Defense of Kuwait, now attached to 1st BDE, 3rd Armored Division "Spearhead"
Camp Doha, Kuwait. May -June 1991
A relaxed moment while on area defense. You can see the Doha area behind the tank (the tower). This area was also called "Stalag Doha" as you could not leave the walled area except for area defense. We were assigned for what was called "an indefinite, but shortperiod of time". We were attached to 1st BDE, 1st AD. In fact, the 3rd AD would begin to demobilize while we were still deployed.
Most popular song?
Eagles: Hotel California
"you can check in any time you like, but you can never leave.."
Most popular slogan?
"No more lies"
(a variation on the official slogan of "no more lives")

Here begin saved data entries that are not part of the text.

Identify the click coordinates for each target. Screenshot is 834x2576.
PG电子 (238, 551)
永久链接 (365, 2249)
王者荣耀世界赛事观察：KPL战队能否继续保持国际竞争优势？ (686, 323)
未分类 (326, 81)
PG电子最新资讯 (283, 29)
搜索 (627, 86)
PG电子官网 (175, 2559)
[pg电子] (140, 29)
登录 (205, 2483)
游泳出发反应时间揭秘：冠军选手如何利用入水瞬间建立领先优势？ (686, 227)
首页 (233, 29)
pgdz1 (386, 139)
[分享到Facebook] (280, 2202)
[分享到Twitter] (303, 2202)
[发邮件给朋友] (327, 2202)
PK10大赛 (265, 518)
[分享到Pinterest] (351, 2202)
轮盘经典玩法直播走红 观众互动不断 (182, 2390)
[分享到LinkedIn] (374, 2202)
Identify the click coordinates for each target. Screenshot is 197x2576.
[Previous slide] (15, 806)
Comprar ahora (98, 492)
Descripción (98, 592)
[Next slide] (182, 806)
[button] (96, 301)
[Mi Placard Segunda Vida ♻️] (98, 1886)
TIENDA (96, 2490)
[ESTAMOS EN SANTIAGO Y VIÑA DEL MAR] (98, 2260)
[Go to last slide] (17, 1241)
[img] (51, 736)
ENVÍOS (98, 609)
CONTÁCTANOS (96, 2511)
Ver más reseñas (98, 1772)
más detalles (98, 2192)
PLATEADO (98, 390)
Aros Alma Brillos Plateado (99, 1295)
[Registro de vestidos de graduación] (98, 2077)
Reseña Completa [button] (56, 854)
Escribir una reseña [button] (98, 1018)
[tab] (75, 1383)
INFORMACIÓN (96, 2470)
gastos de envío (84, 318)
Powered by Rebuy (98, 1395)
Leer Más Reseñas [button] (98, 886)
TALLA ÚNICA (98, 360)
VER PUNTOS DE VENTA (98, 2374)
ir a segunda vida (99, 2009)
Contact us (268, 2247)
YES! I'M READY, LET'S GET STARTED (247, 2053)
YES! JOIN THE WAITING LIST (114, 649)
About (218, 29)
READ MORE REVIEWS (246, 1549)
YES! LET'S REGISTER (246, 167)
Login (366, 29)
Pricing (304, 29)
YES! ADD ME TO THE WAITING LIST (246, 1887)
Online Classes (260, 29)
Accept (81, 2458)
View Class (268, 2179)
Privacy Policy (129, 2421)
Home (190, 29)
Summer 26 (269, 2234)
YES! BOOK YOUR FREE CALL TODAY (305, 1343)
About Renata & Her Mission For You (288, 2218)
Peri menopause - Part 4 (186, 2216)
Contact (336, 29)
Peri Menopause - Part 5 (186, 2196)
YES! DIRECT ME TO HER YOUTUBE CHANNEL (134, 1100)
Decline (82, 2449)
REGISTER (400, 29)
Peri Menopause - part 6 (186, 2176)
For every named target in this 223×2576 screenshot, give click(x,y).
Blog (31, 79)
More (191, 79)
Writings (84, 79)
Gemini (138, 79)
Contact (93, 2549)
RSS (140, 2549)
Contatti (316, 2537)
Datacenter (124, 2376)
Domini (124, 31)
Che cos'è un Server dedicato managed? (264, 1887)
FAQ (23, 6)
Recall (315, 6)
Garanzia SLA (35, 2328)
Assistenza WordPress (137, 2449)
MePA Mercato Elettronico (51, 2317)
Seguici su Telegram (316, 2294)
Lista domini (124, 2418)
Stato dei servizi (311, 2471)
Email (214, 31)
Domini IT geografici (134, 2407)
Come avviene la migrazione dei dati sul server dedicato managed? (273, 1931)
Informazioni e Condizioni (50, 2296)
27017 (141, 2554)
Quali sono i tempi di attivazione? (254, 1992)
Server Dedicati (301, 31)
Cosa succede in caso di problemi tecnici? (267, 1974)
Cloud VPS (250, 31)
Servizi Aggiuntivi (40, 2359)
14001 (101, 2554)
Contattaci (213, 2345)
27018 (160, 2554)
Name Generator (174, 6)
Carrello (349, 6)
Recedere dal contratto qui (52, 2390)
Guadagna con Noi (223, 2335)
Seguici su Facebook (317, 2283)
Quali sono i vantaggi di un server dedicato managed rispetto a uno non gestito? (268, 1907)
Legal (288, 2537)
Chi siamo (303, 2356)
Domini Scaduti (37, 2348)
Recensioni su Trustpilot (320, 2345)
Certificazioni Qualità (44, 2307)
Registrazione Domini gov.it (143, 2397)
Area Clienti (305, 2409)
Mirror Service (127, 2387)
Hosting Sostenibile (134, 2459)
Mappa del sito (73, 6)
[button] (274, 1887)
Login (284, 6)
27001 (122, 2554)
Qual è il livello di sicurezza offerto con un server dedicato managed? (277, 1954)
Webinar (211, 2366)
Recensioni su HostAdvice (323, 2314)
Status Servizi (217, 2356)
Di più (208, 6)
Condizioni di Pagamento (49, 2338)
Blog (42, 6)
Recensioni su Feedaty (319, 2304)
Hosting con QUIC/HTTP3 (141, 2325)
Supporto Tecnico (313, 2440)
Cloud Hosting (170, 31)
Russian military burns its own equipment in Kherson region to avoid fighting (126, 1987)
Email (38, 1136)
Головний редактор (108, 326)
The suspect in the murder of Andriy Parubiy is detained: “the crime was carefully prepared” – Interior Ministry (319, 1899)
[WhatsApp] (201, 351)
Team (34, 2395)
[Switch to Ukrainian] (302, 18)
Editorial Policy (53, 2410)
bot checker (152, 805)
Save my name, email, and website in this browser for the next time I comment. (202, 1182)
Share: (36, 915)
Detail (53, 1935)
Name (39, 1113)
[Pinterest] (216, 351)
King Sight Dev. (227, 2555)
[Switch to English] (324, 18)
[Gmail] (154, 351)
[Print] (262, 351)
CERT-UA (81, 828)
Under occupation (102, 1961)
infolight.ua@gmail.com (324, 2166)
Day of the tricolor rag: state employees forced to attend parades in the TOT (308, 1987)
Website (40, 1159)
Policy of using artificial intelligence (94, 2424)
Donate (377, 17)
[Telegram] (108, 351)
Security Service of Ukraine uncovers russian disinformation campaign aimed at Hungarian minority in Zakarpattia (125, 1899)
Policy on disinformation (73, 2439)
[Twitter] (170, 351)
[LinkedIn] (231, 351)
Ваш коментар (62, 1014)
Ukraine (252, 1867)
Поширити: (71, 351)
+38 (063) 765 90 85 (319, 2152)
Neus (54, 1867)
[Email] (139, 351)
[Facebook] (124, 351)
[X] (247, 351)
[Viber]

Re-Deployment to Germany, June 1991.
Here you can see a "B" Company tank loading on a HET. The M1A1's we used were the "HA" version (they had Depleted Uranium armor mesh added to the front), and they were heavier than a normal M1. As you can see, loading the tanks on the trucks was not an easy task. The driver can not see the guide unless he stood on the box at the rear of the tractor. When the tank starts onto the trailer, it kicks the rear of the tractor up in the air in a sudden movement. If the guide was not careful, he could be thrown from the vehicle. We did not have any injuries, so credit goes to the soldiers doing that job. In the picture you can see the rear wheels off the ground as the tank starts onto the trailer..
In June 1991 we were relieved of the defense mission by the 11th ACR. We would be the last combat Battalion to re-deploy from the theater. In the 18 months prior to this, I had spent less than 90 days at home (the 90 days were not grouped together). We delivered the tanks and vehicles to the port, and prepared to go home. The final day arrived, we boarded the plane and were going "home" at last. We arrived back home in Germany on 21 June 1991.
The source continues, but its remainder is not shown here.